= Problem to solve =
Your answer should consist of every line in the records that holds "Given".

= Records to process =
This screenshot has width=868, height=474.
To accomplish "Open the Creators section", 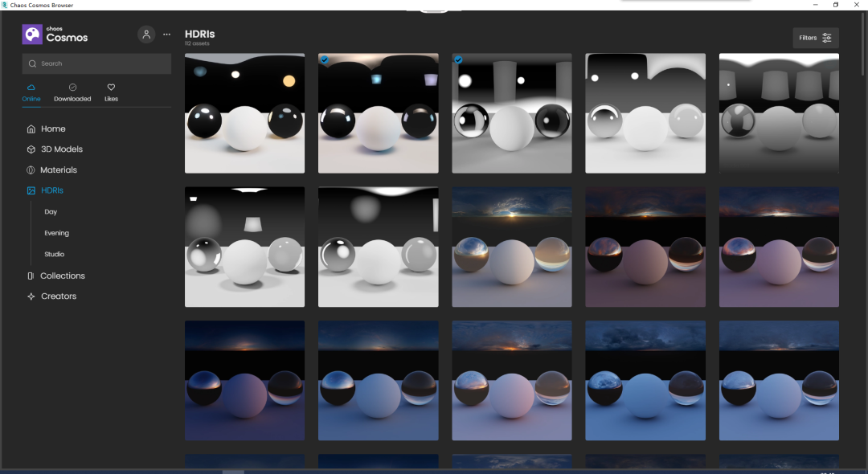I will [x=58, y=296].
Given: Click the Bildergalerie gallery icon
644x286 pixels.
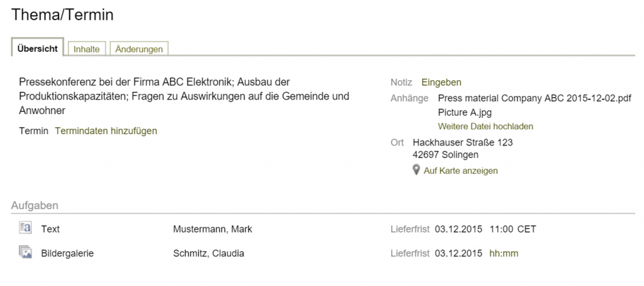Looking at the screenshot, I should (x=25, y=252).
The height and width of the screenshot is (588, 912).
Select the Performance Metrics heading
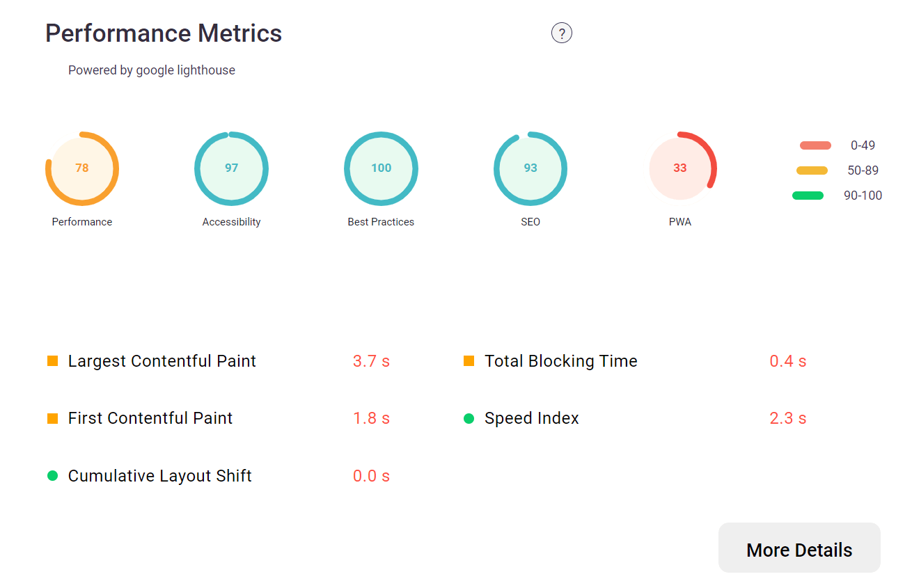tap(164, 33)
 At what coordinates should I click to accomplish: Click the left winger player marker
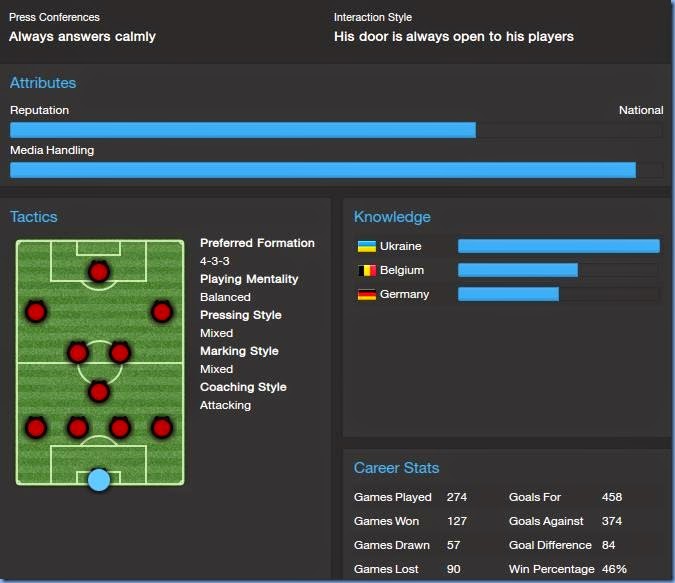(36, 311)
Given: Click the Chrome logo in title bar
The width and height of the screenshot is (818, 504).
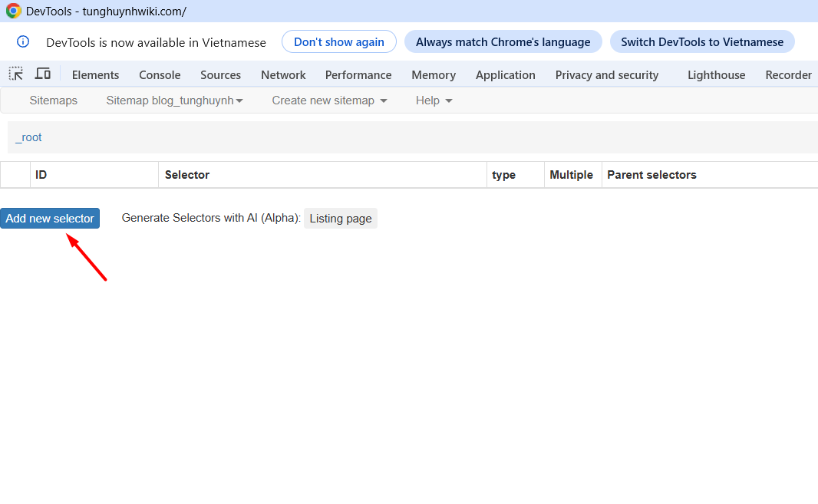Looking at the screenshot, I should click(13, 11).
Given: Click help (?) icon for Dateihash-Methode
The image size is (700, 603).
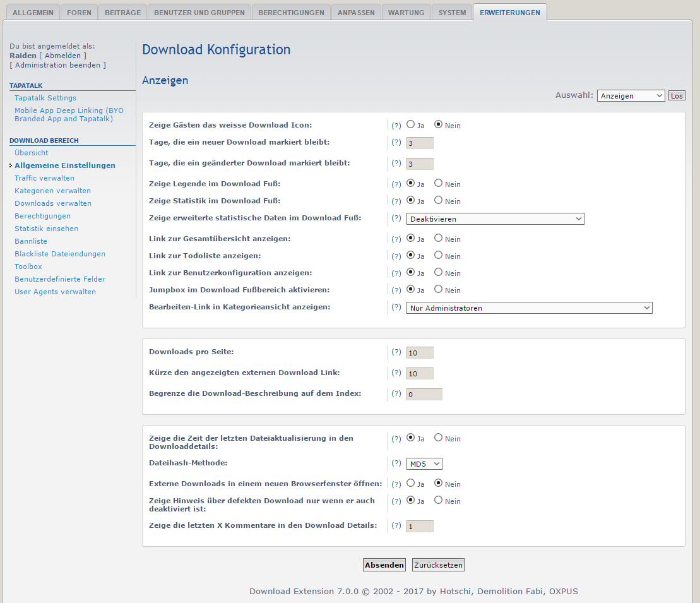Looking at the screenshot, I should [396, 463].
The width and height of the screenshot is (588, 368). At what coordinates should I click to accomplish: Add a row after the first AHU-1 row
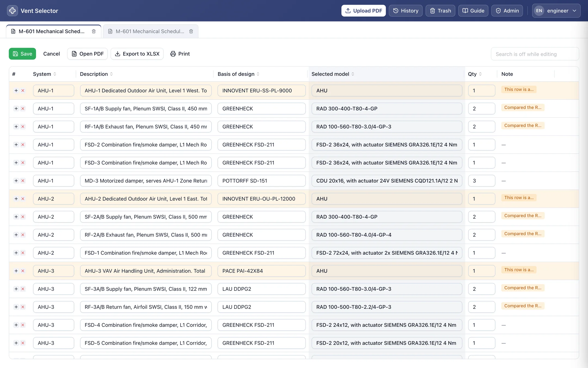coord(16,91)
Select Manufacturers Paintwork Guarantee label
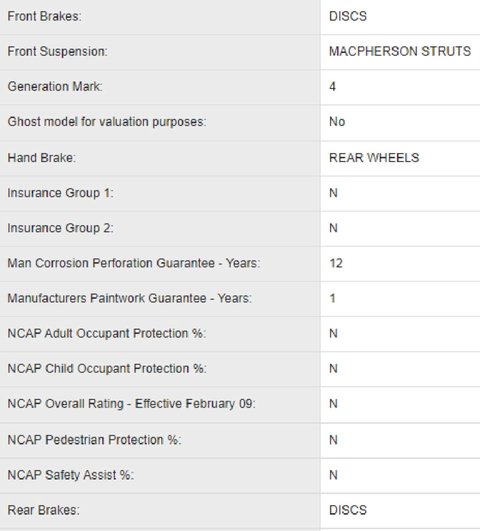Screen dimensions: 480x531 tap(130, 298)
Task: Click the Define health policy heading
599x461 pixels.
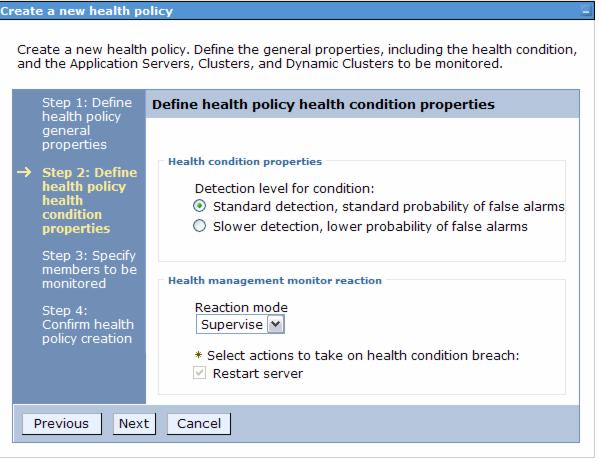Action: (323, 104)
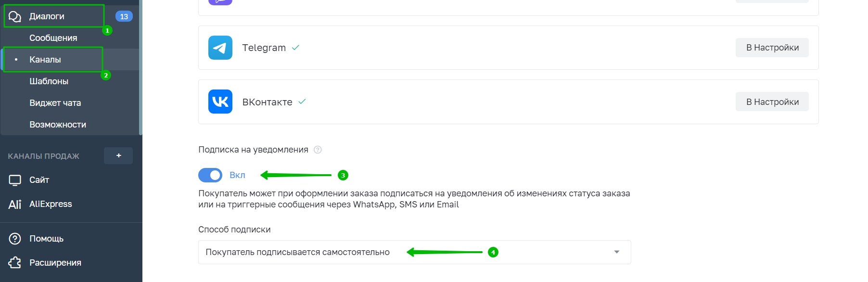The image size is (868, 282).
Task: Click the Extensions puzzle piece icon
Action: (x=15, y=263)
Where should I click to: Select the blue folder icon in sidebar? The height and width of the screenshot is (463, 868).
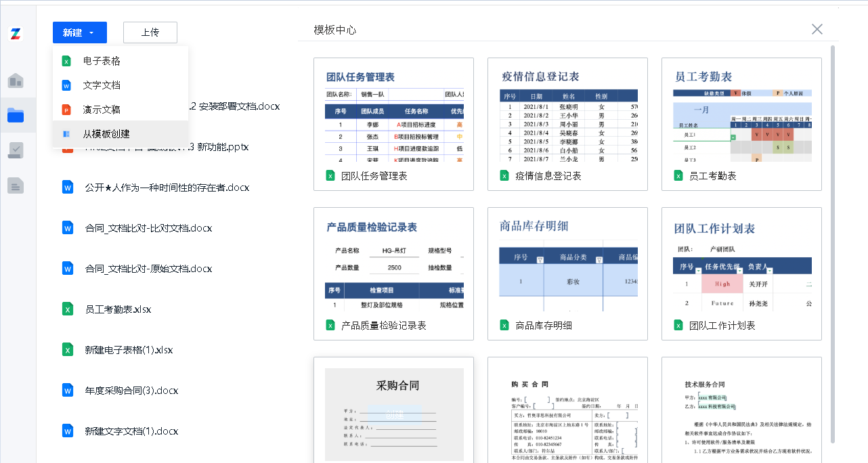tap(16, 116)
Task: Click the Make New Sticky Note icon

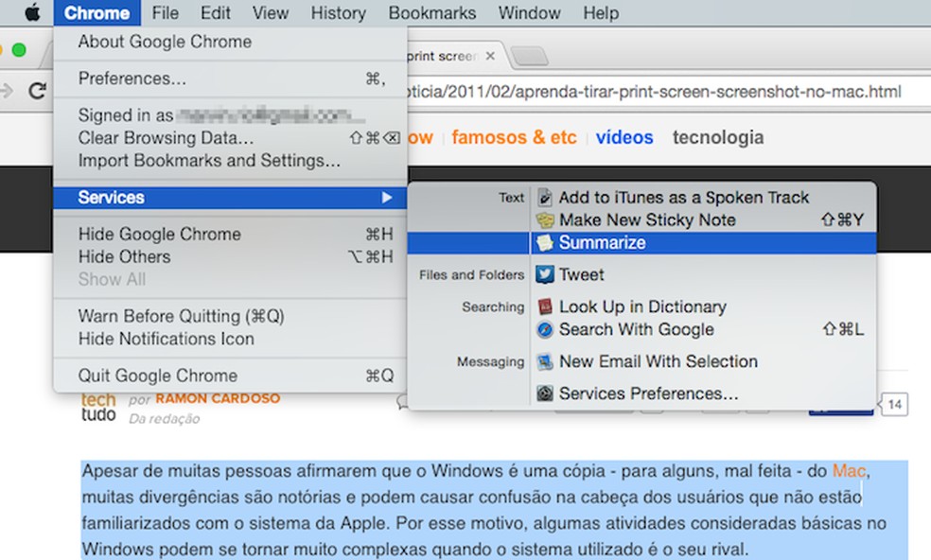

= Solution =
Given: Click the Bildergalerie gallery icon
Given: Click the Chrome logo in title bar
Given: Click help (?) icon for Dateihash-Methode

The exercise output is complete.